>> Start Data extract

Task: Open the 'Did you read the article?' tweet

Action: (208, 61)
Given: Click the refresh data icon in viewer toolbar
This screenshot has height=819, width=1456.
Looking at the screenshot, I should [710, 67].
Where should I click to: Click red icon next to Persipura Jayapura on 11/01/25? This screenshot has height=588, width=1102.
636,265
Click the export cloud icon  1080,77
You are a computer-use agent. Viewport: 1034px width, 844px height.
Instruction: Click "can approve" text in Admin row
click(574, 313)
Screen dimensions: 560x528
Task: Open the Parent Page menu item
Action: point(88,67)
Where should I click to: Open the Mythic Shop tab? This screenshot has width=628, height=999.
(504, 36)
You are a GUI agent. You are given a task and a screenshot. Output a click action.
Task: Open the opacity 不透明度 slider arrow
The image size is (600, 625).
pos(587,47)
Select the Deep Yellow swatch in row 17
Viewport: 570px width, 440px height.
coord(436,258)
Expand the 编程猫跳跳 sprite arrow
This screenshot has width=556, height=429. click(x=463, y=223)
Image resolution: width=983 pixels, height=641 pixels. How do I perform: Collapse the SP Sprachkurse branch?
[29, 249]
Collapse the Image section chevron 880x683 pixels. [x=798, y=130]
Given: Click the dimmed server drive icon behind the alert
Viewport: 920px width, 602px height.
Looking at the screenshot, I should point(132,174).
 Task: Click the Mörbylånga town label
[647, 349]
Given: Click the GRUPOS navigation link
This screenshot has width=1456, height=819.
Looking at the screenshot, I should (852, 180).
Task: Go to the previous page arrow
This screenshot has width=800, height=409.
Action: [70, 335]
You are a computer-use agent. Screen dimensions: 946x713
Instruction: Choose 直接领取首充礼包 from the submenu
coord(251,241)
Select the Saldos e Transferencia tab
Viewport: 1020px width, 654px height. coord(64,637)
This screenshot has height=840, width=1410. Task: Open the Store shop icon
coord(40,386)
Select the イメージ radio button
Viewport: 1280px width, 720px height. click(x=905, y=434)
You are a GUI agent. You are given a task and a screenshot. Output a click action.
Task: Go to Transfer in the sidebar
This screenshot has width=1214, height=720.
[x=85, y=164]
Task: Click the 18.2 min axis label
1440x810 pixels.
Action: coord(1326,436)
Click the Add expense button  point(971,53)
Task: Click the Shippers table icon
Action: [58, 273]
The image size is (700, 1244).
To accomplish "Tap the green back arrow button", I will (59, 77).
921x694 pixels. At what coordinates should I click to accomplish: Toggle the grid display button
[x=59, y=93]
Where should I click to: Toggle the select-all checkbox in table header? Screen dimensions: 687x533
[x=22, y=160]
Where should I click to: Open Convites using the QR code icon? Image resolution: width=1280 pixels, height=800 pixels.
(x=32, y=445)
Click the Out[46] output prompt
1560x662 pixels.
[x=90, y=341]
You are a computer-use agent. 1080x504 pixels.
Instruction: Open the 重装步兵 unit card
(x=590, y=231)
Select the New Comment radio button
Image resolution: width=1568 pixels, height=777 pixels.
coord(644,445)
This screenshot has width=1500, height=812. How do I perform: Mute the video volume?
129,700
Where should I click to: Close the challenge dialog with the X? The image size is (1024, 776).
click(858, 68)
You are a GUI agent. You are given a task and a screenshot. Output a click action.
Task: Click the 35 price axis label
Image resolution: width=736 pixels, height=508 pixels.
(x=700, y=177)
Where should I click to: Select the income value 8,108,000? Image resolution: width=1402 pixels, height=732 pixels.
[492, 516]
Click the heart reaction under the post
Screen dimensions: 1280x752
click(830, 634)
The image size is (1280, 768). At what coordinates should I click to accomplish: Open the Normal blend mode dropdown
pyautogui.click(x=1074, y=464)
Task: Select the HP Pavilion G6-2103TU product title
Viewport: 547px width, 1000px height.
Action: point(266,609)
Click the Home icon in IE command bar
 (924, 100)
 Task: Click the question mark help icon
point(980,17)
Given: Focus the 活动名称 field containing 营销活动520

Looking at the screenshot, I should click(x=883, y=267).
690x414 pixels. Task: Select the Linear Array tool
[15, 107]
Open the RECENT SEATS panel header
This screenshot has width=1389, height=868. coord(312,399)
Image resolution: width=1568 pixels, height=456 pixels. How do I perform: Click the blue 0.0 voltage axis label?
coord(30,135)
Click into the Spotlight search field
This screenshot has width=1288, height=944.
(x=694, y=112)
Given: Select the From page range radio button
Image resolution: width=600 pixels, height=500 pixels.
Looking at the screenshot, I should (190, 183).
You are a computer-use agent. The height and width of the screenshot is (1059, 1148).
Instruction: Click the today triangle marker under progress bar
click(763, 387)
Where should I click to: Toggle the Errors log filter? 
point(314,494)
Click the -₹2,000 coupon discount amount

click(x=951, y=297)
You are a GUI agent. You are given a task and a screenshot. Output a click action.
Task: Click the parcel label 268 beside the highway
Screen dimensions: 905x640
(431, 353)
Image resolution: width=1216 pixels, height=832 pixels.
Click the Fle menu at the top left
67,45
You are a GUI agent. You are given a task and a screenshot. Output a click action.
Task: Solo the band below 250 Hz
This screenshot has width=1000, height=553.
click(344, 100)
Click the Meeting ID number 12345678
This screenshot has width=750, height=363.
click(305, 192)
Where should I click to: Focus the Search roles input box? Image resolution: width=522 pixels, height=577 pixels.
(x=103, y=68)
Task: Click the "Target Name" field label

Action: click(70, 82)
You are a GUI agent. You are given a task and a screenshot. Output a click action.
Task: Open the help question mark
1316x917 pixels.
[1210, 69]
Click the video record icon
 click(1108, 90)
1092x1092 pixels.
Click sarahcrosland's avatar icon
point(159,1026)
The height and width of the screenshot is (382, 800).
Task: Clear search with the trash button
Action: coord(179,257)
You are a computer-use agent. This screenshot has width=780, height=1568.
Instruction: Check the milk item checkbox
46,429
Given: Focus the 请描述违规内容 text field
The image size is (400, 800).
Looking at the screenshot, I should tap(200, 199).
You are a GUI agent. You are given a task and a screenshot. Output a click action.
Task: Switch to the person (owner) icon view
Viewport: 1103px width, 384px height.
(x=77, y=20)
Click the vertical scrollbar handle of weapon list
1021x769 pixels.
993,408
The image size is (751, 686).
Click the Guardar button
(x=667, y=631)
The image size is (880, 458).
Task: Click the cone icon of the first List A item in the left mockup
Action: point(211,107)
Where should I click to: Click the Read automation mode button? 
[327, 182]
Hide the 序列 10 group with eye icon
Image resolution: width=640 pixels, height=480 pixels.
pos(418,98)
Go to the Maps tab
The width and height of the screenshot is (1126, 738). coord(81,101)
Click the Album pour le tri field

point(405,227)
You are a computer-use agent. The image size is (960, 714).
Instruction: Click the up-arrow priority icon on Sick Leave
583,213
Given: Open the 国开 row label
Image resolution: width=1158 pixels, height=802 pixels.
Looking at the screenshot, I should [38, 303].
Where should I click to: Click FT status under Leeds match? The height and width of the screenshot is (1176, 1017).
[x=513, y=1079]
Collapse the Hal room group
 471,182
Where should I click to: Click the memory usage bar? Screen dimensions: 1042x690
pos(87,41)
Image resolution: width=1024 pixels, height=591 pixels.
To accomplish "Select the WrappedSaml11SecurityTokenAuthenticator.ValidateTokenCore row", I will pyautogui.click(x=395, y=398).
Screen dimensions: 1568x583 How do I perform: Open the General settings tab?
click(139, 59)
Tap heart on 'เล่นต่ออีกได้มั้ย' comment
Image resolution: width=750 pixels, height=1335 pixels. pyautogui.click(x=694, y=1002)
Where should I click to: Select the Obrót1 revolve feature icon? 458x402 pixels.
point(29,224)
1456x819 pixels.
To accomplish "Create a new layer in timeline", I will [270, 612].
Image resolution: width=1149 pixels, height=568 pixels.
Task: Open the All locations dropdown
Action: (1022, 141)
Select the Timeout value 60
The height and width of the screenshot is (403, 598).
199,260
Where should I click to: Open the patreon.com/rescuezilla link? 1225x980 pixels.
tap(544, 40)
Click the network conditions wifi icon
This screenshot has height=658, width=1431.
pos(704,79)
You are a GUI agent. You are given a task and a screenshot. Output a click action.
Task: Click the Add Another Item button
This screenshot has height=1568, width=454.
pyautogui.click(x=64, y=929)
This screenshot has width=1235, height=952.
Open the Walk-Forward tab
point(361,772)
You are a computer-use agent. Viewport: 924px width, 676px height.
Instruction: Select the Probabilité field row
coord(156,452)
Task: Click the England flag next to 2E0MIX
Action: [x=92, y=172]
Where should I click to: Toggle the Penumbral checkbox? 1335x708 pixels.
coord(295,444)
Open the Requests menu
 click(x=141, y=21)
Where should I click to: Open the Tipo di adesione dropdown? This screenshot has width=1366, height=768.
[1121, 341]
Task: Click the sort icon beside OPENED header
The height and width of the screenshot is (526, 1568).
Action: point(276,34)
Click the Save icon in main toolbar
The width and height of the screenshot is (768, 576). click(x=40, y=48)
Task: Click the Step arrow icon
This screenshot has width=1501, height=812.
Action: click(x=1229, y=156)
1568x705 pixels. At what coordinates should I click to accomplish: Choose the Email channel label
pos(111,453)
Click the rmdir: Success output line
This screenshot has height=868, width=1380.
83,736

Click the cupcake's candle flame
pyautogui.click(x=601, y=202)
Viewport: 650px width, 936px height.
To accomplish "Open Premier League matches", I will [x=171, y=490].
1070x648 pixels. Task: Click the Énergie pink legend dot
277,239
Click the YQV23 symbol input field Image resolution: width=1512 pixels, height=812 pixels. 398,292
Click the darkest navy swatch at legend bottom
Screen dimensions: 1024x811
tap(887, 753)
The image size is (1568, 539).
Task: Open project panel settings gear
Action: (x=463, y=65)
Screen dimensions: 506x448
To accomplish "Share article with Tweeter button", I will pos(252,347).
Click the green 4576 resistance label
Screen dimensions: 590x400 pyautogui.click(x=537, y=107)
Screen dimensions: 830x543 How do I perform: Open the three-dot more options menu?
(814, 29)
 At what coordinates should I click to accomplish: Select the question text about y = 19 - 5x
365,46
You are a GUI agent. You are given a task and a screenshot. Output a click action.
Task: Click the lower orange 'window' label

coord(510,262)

>> End Data extract

> [Aim of the exercise]:
Can you echo the data above word for word, starting with the line containing "Where should I click to: Close" and going on through the line containing "pyautogui.click(x=1074, y=464)"?

> [Answer to this exercise]:
Where should I click to: Close the challenge dialog with the X? The image size is (1024, 776).
click(858, 68)
You are a GUI agent. You are given a task and a screenshot. Output a click action.
Task: Click the 35 price axis label
Image resolution: width=736 pixels, height=508 pixels.
(x=700, y=177)
Where should I click to: Select the income value 8,108,000? Image resolution: width=1402 pixels, height=732 pixels.
[492, 516]
Click the heart reaction under the post
Screen dimensions: 1280x752
click(830, 634)
The image size is (1280, 768). At what coordinates should I click to accomplish: Open the Normal blend mode dropdown
pyautogui.click(x=1074, y=464)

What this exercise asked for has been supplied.